■ **About this task**
Please repeat the lines of the material below exactly, starting with the one that contains "Click the blue dividend" and ending with the last.

◇ ◇ ◇ ◇ ◇

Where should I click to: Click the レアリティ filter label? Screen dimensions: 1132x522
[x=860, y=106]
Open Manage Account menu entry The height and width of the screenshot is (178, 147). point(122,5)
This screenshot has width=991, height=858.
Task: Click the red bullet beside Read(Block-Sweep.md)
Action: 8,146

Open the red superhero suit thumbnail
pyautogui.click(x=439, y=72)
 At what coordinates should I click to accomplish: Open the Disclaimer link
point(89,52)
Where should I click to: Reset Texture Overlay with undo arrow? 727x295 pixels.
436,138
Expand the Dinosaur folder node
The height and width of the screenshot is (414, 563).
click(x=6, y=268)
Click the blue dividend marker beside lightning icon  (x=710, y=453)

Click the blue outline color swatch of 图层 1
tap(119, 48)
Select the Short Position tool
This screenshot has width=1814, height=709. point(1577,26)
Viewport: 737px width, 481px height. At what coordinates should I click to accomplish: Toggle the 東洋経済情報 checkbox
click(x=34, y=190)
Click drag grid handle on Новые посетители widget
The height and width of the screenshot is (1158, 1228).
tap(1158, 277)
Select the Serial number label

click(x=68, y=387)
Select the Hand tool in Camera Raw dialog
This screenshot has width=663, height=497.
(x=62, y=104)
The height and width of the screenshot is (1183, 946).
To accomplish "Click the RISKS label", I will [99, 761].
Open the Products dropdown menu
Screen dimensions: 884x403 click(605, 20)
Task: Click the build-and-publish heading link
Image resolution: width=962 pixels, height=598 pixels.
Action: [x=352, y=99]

◇ ◇ ◇ ◇ ◇

■ **Result of this task**
Click the blue dividend marker beside lightning icon  (x=710, y=453)

Click the blue outline color swatch of 图层 1
tap(119, 48)
Select the Short Position tool
This screenshot has width=1814, height=709. point(1577,26)
Viewport: 737px width, 481px height. At what coordinates should I click to accomplish: Toggle the 東洋経済情報 checkbox
click(x=34, y=190)
Click drag grid handle on Новые посетители widget
The height and width of the screenshot is (1158, 1228).
tap(1158, 277)
Select the Serial number label

click(x=68, y=387)
Select the Hand tool in Camera Raw dialog
This screenshot has width=663, height=497.
(x=62, y=104)
The height and width of the screenshot is (1183, 946).
To accomplish "Click the RISKS label", I will [99, 761].
Open the Products dropdown menu
Screen dimensions: 884x403 click(605, 20)
Task: Click the build-and-publish heading link
Image resolution: width=962 pixels, height=598 pixels.
Action: [x=352, y=99]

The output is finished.